Quand il est utilisé en induction le propofol entraîne :

  • une diminution de la pression artérielle de 10-12 mmHg par rapport aux valeurs habituelles de la patiente,
  • une légère diminution de la fréquence cardiaque qui apparaît 3-4 minutes après l’induction,
  • le débit sanguin utérin ne semble pas modifié.


Le propofol traverse la barrière placentaire, il est retrouvé très rapidement dans la circulation fœtale. L’équilibre avec la concentration maternelle est aussi rapide. L’élimination fœtale est plus lente que chez la mère alors que l’élimination néonatale est rapide.

Lorsque la dose ne dépasse pas 2-2,5 mg/kg, il n’y a pas de modifications du score d’Apgar.

1 . 2 . 4  -  L’étomidate (Hypnomidate®)

Il s’agit d’un hypnotique. Il est utilisé en induction à la dose de 0,2-0,3 mg/kg, il induit rapidement l’anesthésie et assure une bonne stabilité hémodynamique maternelle mais prévient moins la stimulation sympathique liée à l’intubation.

De faible poids moléculaire et peu lié aux protéines, il passe facilement la barrière placentaire.

Il est éliminé rapidement, car 1h après la naissance, on ne le retrouve plus chez le nouveau-né, chez la mère il faut attendre 2h.

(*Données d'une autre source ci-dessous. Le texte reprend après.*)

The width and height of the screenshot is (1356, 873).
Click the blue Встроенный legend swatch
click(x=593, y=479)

L’étomidate a des effets secondaires importants chez la mère. Il s’agit de douleurs et myoclonies à l’induction et de nausées et vomissements au réveil.

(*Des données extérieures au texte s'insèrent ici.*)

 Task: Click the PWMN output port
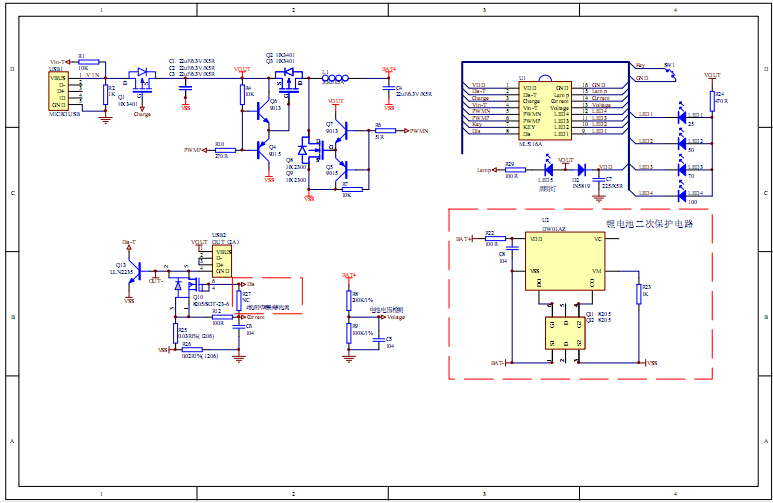point(415,131)
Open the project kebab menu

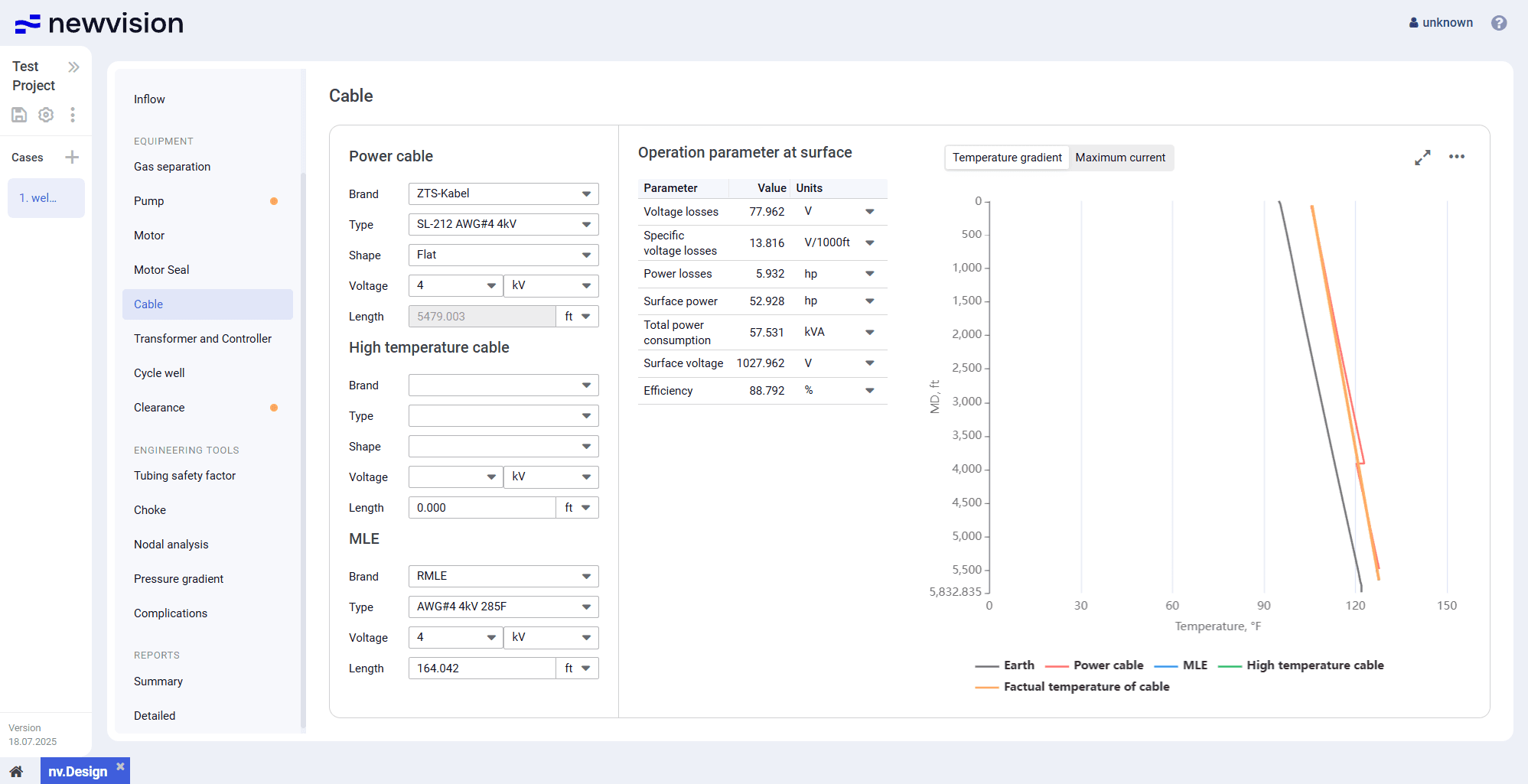coord(73,115)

En pratique obstétricale, l’étomidate est essentiellement utilisé en cas de contre-indication au thiopental ou d’état hémodynamique précaire.

1 . 2 . 5  -  Le midazolam (Hypnovel®)

Il s’agit d’une benzodiazépine. La qualité de l’anesthésie est comparable à celle du thiopental sauf une légère diminution de la pression artérielle diastolique (8 mmHg) lors de l’induction.

Le passage placentaire est plus lent mais son élimination néonatale est également plus longue.

Même à faible dose (0,2-0,3 mg/kg), le midazolam peut entraîner des dépressions néonatales, des températures centrales plus basses et des scores neuro-comportementaux perturbés.

Les benzodiazépines ne doivent pas être utilisées pour l'induction de l'anesthésie en obstétrique.